Rural roads bring economic opportunity

Locals of Tribeni in Parbat district have started selling agriculture products which they previously were impelled to consume locally as the Chisapani-Huwas-Barrachaur rural road that passes through their village has provided them market access.
"Earlier, we used to consume oranges and ginger locally," said Dhrub Basyal, a local youth, who has started a garment business after returning from abroad.
"I went to Dubai in search of employment also due to the insecurity during the conflict," he said, adding that the village has offered opportunities after he returned, post-2006 peace pact. "The road has also brought more opportunities to the village."
He opined that the road could even help promote tourism in Parbat and Syangja as it will link a famous religious point, Triveni, where there is a huge Saligram, that is popular in Hindu scriptures as one of the many forms of Lord Vishnu in stone.
The 16.04-km Chisapani-Huwas-Barrachaur rural road built under the Rural Reconstruction and Rehabilitation Sector Development Programme of Asian Development Bank (ADB) has also helped enhance the livelihood of the locals through skill-based training in Dovilla-Phalewas, Kushma-Durlung, Karkineta-Lunkhu and Chisapani-Huwas-Barrachaur villages.
"The project has provided training on house-wiring, plumbing, off-seasonal vegetables, and veterinary science to around 90 people of the villages to help them take maximum advantage after they get access to road," said deputy project coordinator of Rural Reconstruction and Rehabilitation Sector Development Programme of ADB Thakur Pant. "Some 43 rural roads spreading over 840 km — including bridges and drinking water facilities — in 38 districts are planned under the project with an investment of $106.8 million.
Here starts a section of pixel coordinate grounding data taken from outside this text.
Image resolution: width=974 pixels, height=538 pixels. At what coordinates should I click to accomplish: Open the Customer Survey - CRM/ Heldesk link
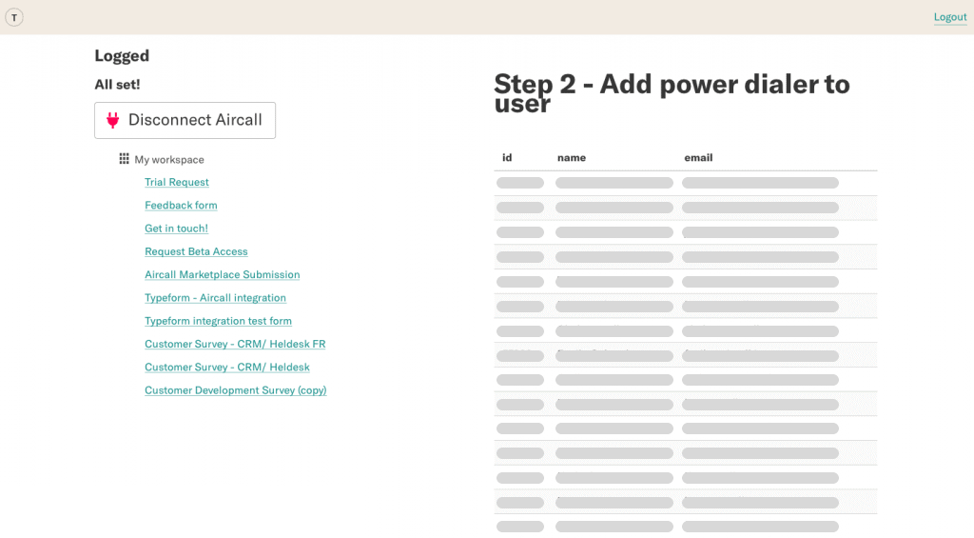[226, 368]
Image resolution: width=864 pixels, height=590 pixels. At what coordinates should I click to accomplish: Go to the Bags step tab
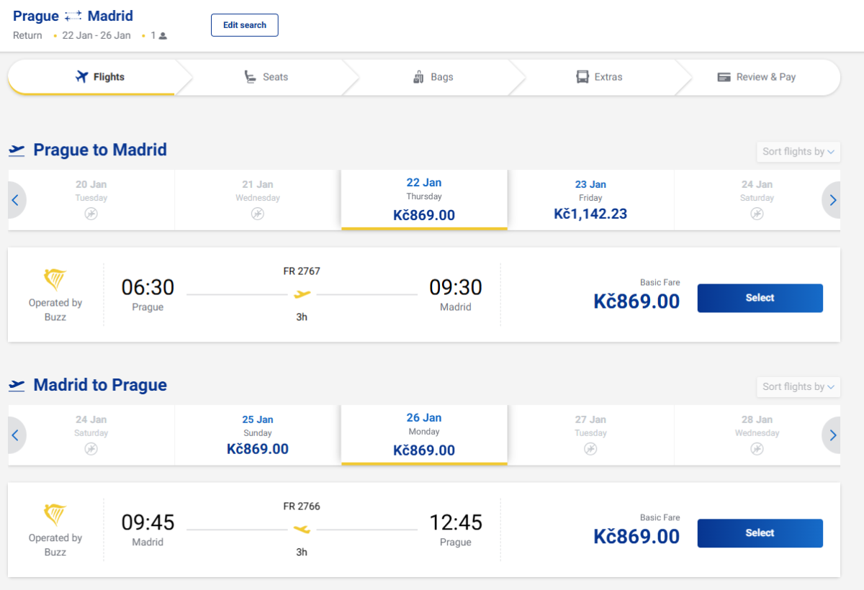tap(433, 77)
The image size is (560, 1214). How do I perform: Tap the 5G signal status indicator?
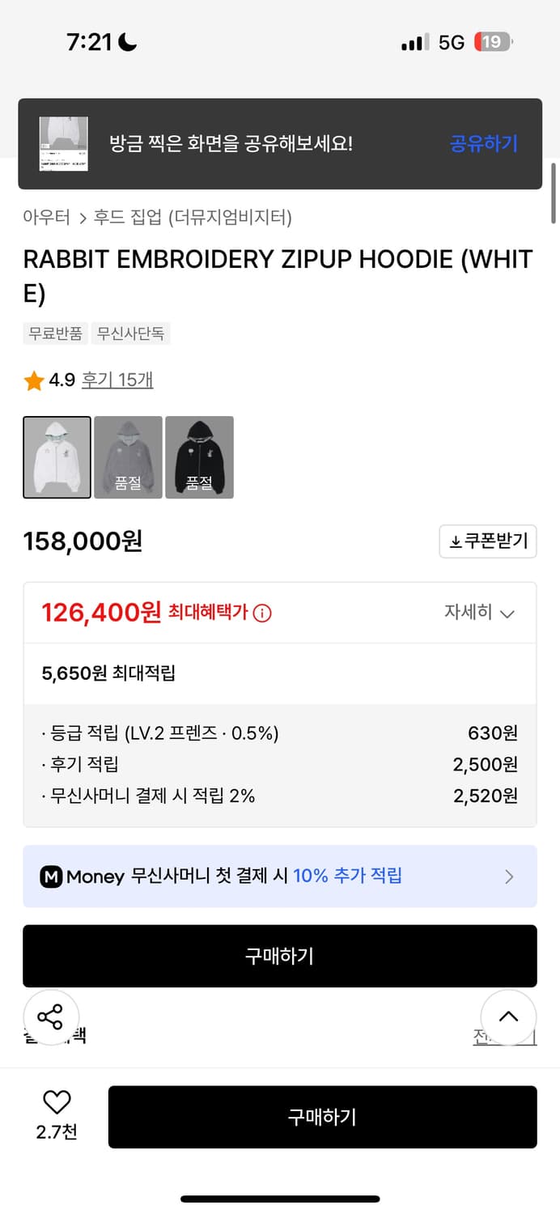click(451, 42)
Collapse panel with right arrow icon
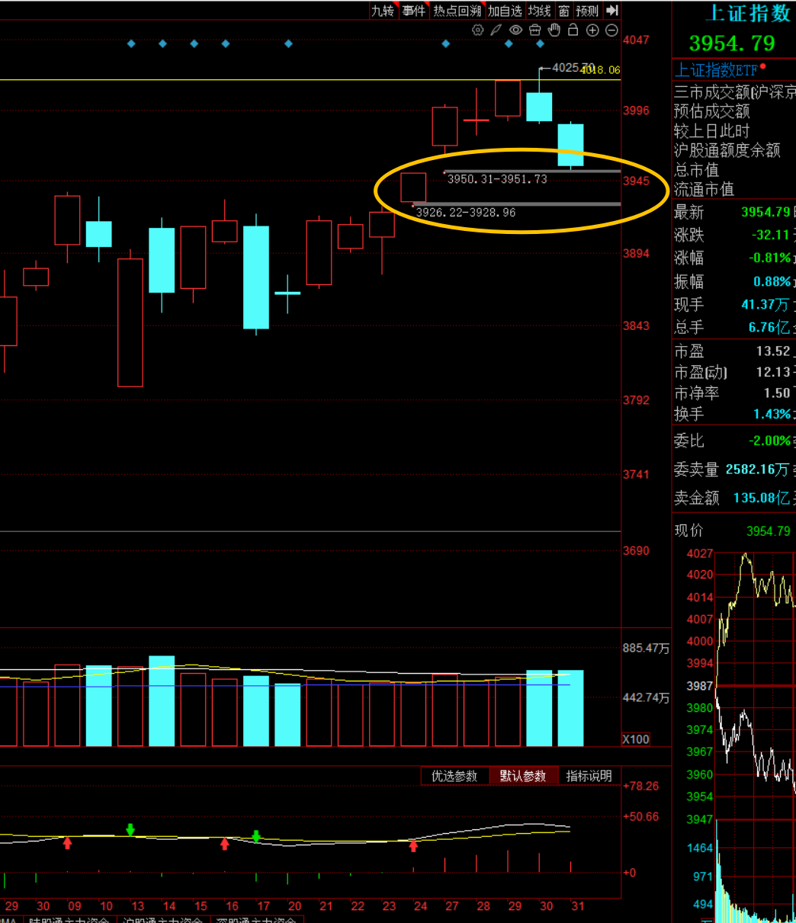Screen dimensions: 796x923 point(611,11)
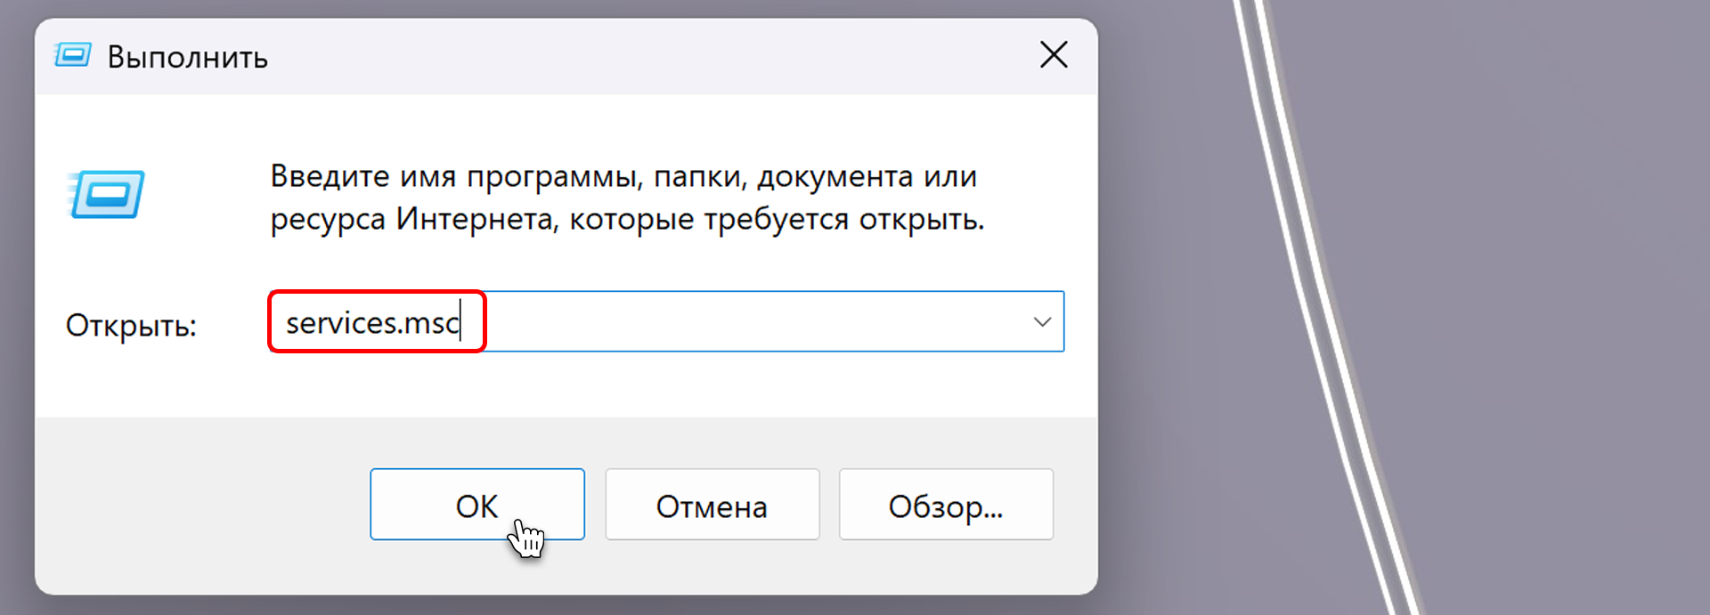The image size is (1710, 615).
Task: Click the services.msc text in the field
Action: coord(371,322)

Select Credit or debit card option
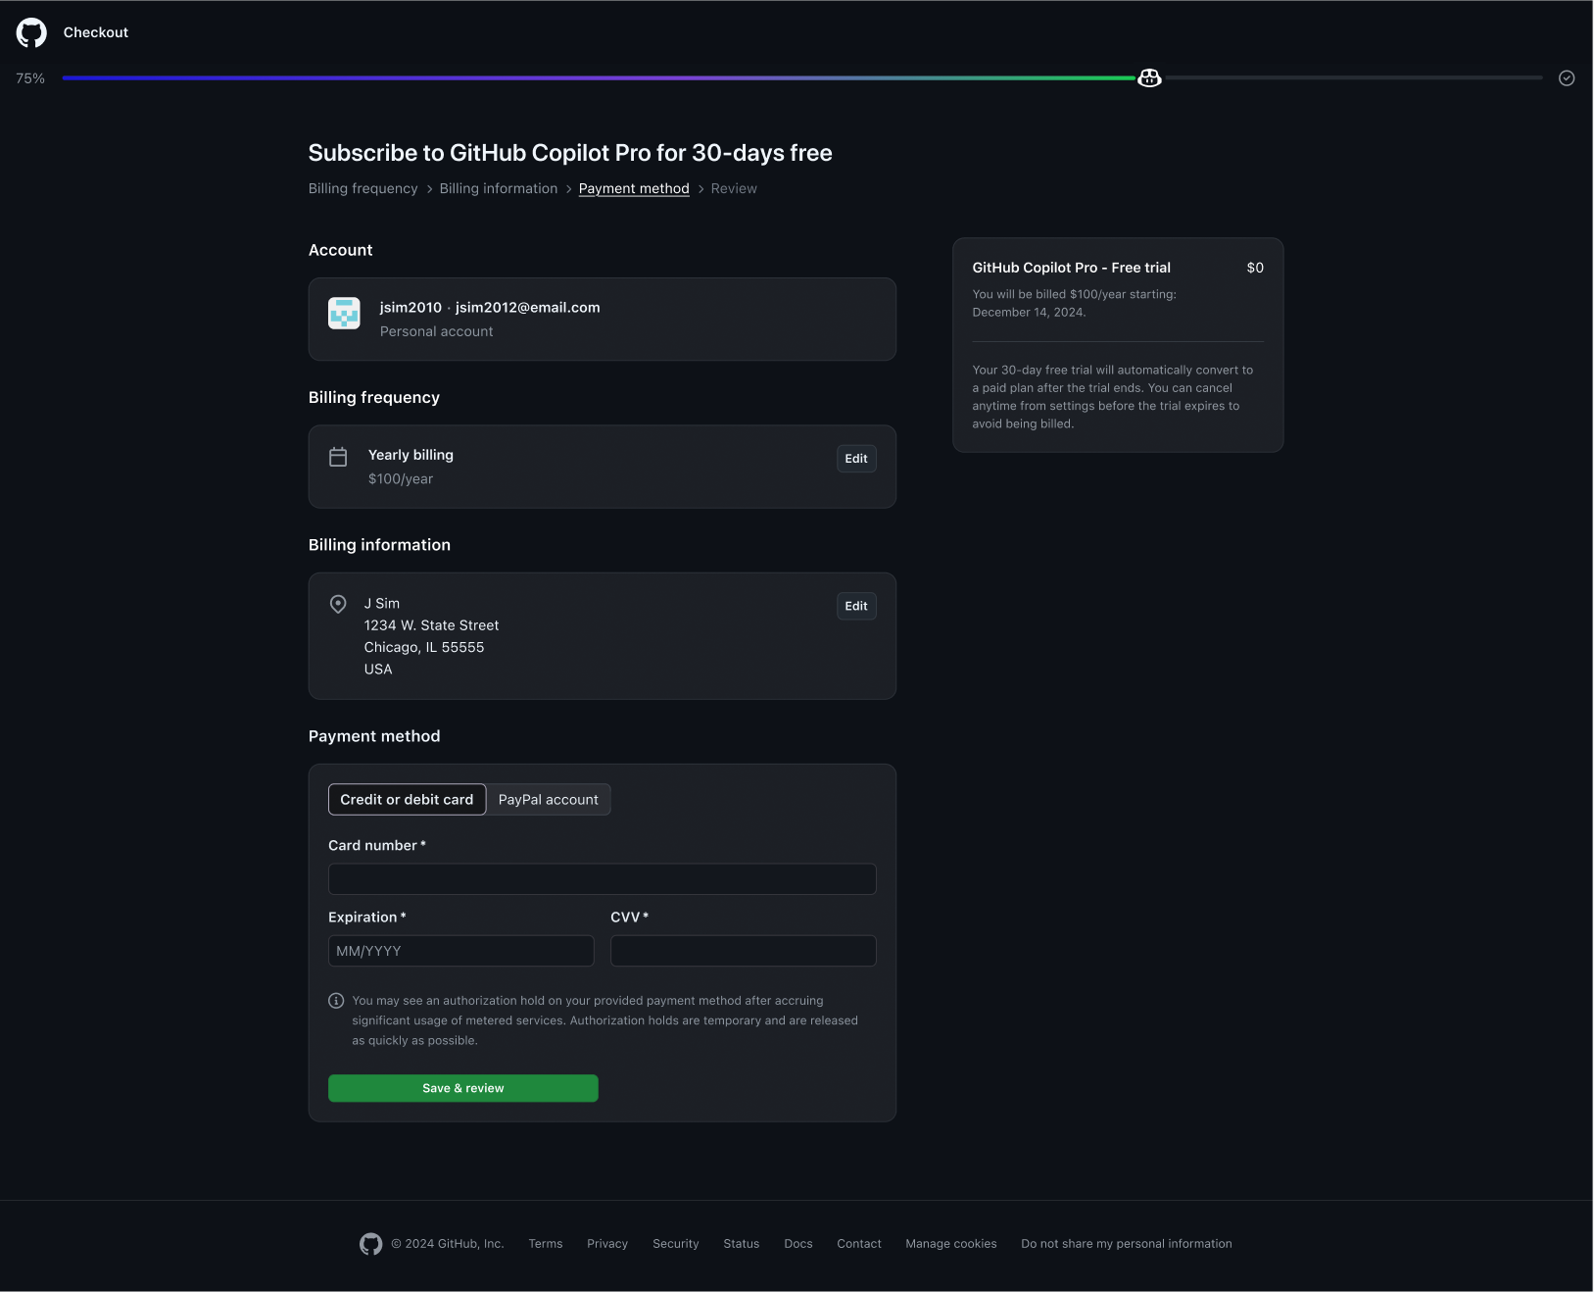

Of the total, some 393 km has been completed and the remaining 447 km of rural roads is expected to be completed by 2013 March-end."
Access to market through roads is expected to link the rural people to market centres providing equal and even access to isolated people, disadvantaged women, ethnic groups and help increase their income to bridge the rising gap between rich and poor.
Nepal has the highest inequality in South Asia. "In the past 10 years the Gini-coefficient increased from 34 to 47.3 indicating that the gap between the rich and the poor grew further," according to the Human Development Report 2011 of UNDP.
"Lack of connectivity is a serious constraint for economic development and social inclusion," said Pant, adding that the assessment made under Millennium Development Goals has also indicated the need for an additional 30,000-km of rural roads by 2015.